* Challenge
Rewrite the lines that begin at the one containing "Task: Click the -47.5 dB threshold readout" and end after the one containing "click(770, 392)", replacing "screenshot" with "capture" and leaving everything else unchanged.

·····

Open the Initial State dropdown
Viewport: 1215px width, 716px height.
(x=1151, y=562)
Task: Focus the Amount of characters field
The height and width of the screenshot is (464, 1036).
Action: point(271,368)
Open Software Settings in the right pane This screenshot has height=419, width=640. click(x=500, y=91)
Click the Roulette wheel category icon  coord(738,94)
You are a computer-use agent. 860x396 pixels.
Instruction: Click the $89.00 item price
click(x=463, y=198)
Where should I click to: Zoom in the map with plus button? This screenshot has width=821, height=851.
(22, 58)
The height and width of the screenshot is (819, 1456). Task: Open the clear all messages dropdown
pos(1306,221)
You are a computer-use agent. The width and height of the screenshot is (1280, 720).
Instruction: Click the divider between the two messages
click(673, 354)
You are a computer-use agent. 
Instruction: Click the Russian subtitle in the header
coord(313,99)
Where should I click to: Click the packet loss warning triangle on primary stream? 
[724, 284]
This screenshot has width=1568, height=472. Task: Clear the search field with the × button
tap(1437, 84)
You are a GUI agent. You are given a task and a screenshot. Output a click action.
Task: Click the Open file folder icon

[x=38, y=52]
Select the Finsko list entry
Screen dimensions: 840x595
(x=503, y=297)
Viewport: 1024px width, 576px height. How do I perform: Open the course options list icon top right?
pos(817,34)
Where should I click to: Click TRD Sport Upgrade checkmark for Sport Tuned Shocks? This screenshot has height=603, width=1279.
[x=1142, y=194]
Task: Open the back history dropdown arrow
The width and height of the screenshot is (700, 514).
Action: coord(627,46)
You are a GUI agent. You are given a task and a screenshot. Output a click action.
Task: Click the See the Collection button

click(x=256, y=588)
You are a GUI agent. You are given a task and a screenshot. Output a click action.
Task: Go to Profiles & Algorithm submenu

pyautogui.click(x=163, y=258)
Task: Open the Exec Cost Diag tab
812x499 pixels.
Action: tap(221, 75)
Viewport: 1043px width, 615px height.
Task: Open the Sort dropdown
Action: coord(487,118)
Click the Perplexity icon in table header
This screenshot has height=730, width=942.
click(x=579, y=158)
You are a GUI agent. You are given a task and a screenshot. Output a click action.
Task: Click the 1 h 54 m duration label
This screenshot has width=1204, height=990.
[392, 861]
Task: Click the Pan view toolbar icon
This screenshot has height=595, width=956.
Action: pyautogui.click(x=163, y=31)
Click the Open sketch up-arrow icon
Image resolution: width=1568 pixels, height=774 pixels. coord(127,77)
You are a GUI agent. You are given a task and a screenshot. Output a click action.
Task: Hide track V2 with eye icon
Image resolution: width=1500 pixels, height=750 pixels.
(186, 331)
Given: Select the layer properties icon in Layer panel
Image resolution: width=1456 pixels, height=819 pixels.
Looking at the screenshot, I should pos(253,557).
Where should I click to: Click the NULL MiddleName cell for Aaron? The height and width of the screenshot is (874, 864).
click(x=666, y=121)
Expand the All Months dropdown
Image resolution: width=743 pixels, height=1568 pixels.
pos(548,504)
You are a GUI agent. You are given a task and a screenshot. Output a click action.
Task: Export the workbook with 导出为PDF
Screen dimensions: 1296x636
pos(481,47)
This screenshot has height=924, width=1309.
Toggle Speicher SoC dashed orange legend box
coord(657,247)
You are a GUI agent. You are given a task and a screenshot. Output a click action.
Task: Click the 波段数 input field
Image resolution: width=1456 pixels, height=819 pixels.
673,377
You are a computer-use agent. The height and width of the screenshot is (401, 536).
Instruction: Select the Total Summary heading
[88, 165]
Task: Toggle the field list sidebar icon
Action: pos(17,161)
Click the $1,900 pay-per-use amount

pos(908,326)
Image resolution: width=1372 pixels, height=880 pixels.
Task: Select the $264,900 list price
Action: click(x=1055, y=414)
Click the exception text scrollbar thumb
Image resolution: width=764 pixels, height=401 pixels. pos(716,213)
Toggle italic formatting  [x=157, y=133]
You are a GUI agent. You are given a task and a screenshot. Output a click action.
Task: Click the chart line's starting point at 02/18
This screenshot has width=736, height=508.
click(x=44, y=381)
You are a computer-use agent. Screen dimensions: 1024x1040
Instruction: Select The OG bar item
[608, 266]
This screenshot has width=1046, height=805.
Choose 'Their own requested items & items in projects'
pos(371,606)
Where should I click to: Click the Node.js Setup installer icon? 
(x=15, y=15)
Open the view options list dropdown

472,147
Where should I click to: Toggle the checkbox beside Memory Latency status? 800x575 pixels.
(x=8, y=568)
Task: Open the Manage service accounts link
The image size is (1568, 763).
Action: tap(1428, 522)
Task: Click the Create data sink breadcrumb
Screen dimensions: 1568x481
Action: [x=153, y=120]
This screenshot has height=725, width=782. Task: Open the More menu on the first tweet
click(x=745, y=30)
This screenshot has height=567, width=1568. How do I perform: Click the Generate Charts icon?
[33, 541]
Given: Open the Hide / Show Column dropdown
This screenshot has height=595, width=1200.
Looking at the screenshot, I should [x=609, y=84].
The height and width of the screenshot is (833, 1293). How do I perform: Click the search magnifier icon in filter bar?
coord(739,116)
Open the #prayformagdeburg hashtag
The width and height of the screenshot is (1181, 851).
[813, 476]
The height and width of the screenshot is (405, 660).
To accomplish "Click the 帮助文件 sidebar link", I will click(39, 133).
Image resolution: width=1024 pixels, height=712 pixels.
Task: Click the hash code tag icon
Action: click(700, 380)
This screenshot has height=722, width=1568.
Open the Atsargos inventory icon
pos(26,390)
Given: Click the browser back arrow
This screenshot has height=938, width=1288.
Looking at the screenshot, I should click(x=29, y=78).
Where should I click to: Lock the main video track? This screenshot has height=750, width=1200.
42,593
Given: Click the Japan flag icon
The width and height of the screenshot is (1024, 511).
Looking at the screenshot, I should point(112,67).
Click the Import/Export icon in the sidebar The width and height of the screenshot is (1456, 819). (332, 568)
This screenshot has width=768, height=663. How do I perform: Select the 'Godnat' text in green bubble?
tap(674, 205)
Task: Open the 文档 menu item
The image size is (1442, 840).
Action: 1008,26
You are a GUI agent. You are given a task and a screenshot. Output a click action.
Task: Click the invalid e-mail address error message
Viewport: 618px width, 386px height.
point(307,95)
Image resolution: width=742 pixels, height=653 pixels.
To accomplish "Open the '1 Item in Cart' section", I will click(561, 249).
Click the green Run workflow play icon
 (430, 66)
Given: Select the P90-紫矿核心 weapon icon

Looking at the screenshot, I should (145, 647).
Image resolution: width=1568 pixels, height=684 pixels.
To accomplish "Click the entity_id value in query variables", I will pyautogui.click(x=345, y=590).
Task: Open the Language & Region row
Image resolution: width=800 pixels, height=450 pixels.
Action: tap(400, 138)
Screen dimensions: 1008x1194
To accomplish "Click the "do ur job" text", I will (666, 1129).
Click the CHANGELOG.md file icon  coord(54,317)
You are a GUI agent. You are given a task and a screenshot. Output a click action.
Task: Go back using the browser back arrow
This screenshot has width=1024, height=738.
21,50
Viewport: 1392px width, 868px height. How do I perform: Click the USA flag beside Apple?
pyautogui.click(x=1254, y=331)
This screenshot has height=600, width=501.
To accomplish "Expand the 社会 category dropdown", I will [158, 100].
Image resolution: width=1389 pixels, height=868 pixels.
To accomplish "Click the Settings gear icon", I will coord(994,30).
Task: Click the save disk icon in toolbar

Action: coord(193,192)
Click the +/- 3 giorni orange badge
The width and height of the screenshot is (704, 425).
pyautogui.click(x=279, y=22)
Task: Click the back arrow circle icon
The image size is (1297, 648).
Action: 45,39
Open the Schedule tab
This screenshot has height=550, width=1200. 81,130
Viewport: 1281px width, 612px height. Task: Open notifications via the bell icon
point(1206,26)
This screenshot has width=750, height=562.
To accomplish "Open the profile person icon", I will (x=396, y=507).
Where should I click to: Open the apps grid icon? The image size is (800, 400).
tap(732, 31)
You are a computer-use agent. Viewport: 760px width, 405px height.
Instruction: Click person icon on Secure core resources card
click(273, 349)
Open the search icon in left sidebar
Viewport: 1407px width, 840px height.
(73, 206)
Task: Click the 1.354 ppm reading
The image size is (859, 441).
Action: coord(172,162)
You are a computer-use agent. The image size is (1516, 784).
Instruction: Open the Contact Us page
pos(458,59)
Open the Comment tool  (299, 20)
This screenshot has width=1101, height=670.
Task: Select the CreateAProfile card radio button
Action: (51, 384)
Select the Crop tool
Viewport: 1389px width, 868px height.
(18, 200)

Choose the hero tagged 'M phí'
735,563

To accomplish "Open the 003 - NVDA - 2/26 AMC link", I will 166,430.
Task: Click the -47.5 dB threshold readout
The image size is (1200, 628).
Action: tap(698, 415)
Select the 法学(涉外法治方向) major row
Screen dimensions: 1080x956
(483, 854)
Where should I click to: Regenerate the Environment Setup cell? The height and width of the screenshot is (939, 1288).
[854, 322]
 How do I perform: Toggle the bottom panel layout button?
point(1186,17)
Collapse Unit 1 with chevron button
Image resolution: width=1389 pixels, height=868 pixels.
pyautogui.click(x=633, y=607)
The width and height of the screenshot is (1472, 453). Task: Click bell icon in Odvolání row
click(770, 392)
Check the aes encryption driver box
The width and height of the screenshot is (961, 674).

·····

* Exercise output
Task: Click the -47.5 dB threshold readout
The image size is (1200, 628).
Action: tap(698, 415)
Select the 法学(涉外法治方向) major row
Screen dimensions: 1080x956
(483, 854)
Where should I click to: Regenerate the Environment Setup cell? The height and width of the capture is (939, 1288).
[854, 322]
 How do I perform: Toggle the bottom panel layout button?
point(1186,17)
Collapse Unit 1 with chevron button
Image resolution: width=1389 pixels, height=868 pixels.
pyautogui.click(x=633, y=607)
The width and height of the capture is (1472, 453). Task: Click bell icon in Odvolání row
click(770, 392)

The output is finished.